自分を犠牲にしない生き方

「より少なく、しかしより良く」

今あるものに目を向ける

  断言しよう。

 『いま目の前の仕事や上司、そしてお客様に向き合わないと、将来やりたいことは実現できない』

 これは、僕の会社のオーナーに言われた言葉だ。何度も同じミスを繰り返し、成績もまったく上がらずに腐りかけていた頃に言われた言葉だ。その頃はうまくいかない自分が嫌になっていて、転職しようかまったく違う仕事をしようかと悩んでいた。

 そんな僕を近くで見ていたオーナーが僕に伝えたかったことが、もっと今あるものに目を向けてみろ、というメッセージだった。

 今の僕が環境を変えたところで、人間関係やコミュニケーションの問題はなくならない。むしろ、自分自身の課題から逃げ出す口実を作りたかっただけだったのだ。

 自分で会社を興し、身一つで世間を渡ってきたオーナーからすれば、とんでもなく甘い考えだったと気づかされた。ただ悩んでいるだけではなにも解決しない。問題は今どうするかなのだ。

 世の中の会社がいつまでも同じように続く保証なんてない。だからこそ、今できることをしっかりとやる。その先にある自分が実現したい目標を達成するために、一日一日を過ごすことしかないのだ。

 今自分が持っているものを十分に出しきれていたら、状況は今より悪くなることなんてないだろう。

 むしろ、足りないものが多すぎて片っ端から学んでアウトプットしても、生きているうちに全部をやりきることができないくらいだ。

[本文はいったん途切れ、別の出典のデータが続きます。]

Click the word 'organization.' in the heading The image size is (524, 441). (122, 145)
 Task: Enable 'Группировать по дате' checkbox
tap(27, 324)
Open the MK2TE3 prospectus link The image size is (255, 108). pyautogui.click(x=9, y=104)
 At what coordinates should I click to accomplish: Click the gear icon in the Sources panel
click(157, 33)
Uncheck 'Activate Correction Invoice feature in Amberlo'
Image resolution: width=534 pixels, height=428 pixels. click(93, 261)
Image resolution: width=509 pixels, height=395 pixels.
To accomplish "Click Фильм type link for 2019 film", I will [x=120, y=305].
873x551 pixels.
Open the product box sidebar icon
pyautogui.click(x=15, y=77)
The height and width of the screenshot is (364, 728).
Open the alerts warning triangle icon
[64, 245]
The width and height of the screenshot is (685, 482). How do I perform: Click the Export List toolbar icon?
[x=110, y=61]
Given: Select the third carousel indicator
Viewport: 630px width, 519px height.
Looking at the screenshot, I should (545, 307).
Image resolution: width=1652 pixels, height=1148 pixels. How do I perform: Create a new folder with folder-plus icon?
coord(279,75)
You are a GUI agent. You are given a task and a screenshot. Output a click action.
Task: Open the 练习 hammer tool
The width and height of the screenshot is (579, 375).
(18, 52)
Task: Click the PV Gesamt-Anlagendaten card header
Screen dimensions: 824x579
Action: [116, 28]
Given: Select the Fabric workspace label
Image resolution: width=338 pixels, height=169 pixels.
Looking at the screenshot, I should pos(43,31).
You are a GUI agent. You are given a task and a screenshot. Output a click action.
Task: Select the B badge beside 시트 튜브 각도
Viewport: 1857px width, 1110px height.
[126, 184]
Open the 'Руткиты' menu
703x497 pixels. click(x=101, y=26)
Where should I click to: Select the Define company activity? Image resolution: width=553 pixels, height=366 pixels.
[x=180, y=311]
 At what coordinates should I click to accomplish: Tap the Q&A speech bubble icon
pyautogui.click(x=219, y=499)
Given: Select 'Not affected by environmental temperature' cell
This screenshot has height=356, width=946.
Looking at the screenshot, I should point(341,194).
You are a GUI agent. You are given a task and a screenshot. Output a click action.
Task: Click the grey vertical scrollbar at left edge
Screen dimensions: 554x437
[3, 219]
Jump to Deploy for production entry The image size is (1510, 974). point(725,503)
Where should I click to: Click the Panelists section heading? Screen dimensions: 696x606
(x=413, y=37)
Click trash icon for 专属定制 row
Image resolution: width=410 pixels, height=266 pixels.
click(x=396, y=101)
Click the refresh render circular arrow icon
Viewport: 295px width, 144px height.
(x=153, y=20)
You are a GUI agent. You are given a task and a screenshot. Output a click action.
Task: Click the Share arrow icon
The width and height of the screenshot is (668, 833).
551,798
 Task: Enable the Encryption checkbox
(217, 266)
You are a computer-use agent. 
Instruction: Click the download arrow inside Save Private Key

 それにどうせやるなら、目の前のことを楽しんでやった方がいい。苦しんでつらいまま仕事をするのは、誰も得しない。むしろ、余計な面倒ばかりをかけることになってしまうのだ。

 楽しんでやっていれば、そういう雰囲気は周りにも伝わる。うまくいかなかった人間関係も目の前の課題に取り組みながら、一つずつ解決できることばかりだと気づくはずだ。